--- START TEXT EXTRACT ---

Distributed Validator Technology on Eth2
Mara Schmiedt & Collin Myers | February 2021
- DVT (fka SSV), a joint research effort supported by the research team and a grant from the Ethereum Foundation, seeks to bring better infrastructure resilience to the eth2 Beacon Chain
- The solution aims to offer an active-active redundancy configuration for institutional providers, staking pool operators, and at-home validators to mitigate potential failures at the Validator Client (VC) and Beacon Node (BN) level
- The testing of the first Go-based DVT implementation set up by the Blox.io team is already up and running, the core team plans on releasing the audited, open-source implementation of the middleware in Q2-Q3 of this year.
- Check-out the Eth2 Calculator to learn more about the economics of an DVT configuration for your at-home or cloud-based validator set-up.
Read our previous article on DVT (fka SSV) on ETH2 here.
Eth2 Validator Responsibilities & Potential Failure Modes
The key areas of responsibility for validators on the eth2 network, which are also key determinants of their associated reward performance and operative risk, can largely be grouped into two categories: Liveliness and Safety.
- Do not go offline. If you go offline, make sure you aren’t offline when everyone else is.
- Do not produce slashable attestations or blocks through double-signing. Make sure you do not run multiple instances with the same key.
- Keep your validator private key safe. Protect against potential compromise.
Today, different potential modes of validator failures are mitigated through different solutions.
Protecting against failures in liveliness at the Beacon Node and Validator Client level is primarily achieved through redundancy in associated components such as hardware provider, hardware location, cloud provider, cloud location, and validator client(s). Due to anti-correlation penalties in Eth2, which are designed to multiply slashing penalties if a group of validators commits similar offenses at the same time, diversified configurations and redundancy are particularly important for validators of all sizes.

--- END TEXT EXTRACT ---
--- START SUPPLIED DATA ---

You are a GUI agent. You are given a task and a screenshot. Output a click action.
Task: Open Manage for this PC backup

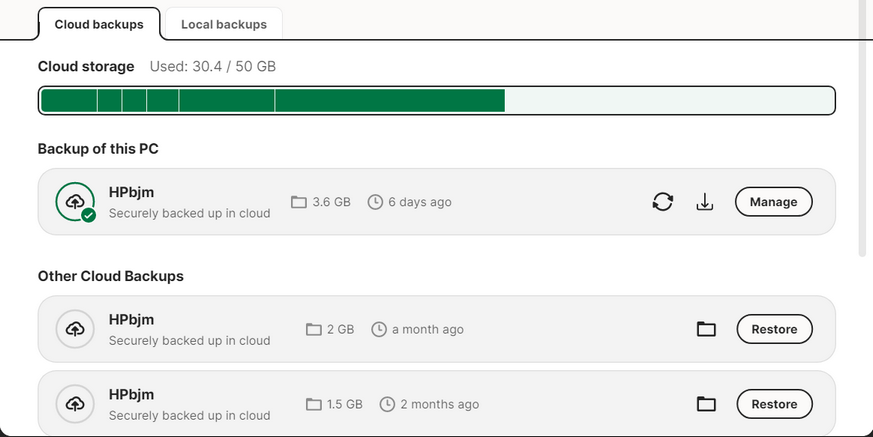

--- END SUPPLIED DATA ---

◆ TO DO ◆
1. In the article on distributed validator technology for Eth2, which two categories are validator responsibilities grouped into?
2. Continue the article on distributed validator technology for Eth2 from its last sentence.

◆ ANSWERS BY TASK ◆
1. Liveliness and Safety.

2.
Most providers leverage active-passive redundancy configurations to protect against service defaults in one or more infrastructure components of their primary setup. In this type of configuration one or multiple secondary nodes serve as a backup upon detected node failure. This type of protection is difficult to implement and requires extended expertise and testing if you are an average at-home validator or operate a trustless staking pool. In addition to this, the current specifications and implementations create a limitation to the sub-component level at which redundancy can be introduced. Validator Clients for example need to communicate with dedicated, client-specific Beacon Node instances making active failover between nodes that operate on different clients an impossible task..
Safety measures for slashing protection already exist at both the local level, which is enabled by default in existing validator clients such as Prysm. In addition, slashing protection can be implemented remotely. Unfortunately, neither of these can protect against faulty configurations where multiple validator instances are run with the same validator key or local slashing protection is deactivated for performance gains. Unfortunately, one of the root causes for recent slashing events that have occurred on the eth2 chain has been a result of these types of faulty setups.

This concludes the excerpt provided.